**PROBLEM DESCRIPTION**:
Lay out the material from the line containing "Where should I click to: Click" through the line containing "point(13,73)" as a two-column Markdown table headed Row and Line, skipping blank lines.

— start RECORDED INFORMATION —

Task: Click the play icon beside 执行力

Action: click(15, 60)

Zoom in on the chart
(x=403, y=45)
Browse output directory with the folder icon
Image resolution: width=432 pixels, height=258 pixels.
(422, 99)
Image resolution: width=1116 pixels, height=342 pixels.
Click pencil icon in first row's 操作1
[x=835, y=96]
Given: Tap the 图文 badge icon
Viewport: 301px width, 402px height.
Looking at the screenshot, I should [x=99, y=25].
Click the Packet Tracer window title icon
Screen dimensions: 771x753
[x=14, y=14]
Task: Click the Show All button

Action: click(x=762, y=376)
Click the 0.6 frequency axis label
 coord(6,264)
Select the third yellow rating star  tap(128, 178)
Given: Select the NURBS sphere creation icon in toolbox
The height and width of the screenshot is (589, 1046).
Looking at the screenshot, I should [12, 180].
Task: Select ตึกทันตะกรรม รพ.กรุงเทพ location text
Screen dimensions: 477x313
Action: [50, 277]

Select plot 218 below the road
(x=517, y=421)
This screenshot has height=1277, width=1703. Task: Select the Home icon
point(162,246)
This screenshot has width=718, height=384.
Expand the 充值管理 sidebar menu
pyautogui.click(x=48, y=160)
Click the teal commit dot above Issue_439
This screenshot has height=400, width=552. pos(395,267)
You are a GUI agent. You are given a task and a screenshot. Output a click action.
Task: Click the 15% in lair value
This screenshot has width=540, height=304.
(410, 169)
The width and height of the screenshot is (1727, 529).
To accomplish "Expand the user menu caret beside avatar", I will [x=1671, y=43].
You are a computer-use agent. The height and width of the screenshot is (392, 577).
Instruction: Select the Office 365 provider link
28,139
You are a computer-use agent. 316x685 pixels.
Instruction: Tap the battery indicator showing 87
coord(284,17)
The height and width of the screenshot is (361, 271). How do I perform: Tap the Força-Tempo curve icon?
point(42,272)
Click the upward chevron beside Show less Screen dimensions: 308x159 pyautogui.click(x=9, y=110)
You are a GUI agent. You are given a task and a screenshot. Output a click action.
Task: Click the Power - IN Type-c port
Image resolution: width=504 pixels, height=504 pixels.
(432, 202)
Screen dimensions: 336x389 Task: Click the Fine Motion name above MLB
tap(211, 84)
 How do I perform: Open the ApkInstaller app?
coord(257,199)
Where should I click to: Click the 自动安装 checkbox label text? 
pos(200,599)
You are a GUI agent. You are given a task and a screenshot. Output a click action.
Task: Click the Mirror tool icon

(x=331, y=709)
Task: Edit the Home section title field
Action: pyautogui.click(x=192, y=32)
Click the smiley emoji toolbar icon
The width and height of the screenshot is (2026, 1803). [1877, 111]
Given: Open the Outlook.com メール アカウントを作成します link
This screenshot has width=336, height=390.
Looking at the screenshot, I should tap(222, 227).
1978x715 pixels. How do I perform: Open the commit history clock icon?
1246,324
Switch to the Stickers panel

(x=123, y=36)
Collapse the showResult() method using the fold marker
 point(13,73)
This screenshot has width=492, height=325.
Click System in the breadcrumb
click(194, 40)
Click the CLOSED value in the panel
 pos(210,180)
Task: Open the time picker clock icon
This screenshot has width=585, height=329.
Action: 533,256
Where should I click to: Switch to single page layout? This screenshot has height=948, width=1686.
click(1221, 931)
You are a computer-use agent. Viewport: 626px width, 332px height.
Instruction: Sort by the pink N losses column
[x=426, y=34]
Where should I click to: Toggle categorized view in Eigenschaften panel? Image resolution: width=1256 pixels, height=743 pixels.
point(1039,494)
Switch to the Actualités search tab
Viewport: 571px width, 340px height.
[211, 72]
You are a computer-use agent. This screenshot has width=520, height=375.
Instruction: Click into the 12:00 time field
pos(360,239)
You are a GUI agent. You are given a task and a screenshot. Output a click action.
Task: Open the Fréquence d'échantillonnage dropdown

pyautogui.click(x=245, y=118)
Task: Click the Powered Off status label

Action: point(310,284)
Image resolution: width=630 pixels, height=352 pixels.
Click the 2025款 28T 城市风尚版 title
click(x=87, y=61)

— end RECORDED INFORMATION —

**WRITTEN ANSWER**:
| Row | Line |
|---|---|
| 1 | Where should I click to: Click the 自动安装 checkbox label text?  |
| 2 | pos(200,599) |
| 3 | You are a GUI agent. You are given a task and a screenshot. Output a click action. |
| 4 | Task: Click the Mirror tool icon |
| 5 | (x=331, y=709) |
| 6 | Task: Edit the Home section title field |
| 7 | Action: pyautogui.click(x=192, y=32) |
| 8 | Click the smiley emoji toolbar icon |
| 9 | The width and height of the screenshot is (2026, 1803). [1877, 111] |
| 10 | Given: Open the Outlook.com メール アカウントを作成します link |
| 11 | This screenshot has width=336, height=390. |
| 12 | Looking at the screenshot, I should tap(222, 227). |
| 13 | 1978x715 pixels. How do I perform: Open the commit history clock icon? |
| 14 | 1246,324 |
| 15 | Switch to the Stickers panel |
| 16 | (x=123, y=36) |
| 17 | Collapse the showResult() method using the fold marker |
| 18 |  point(13,73) |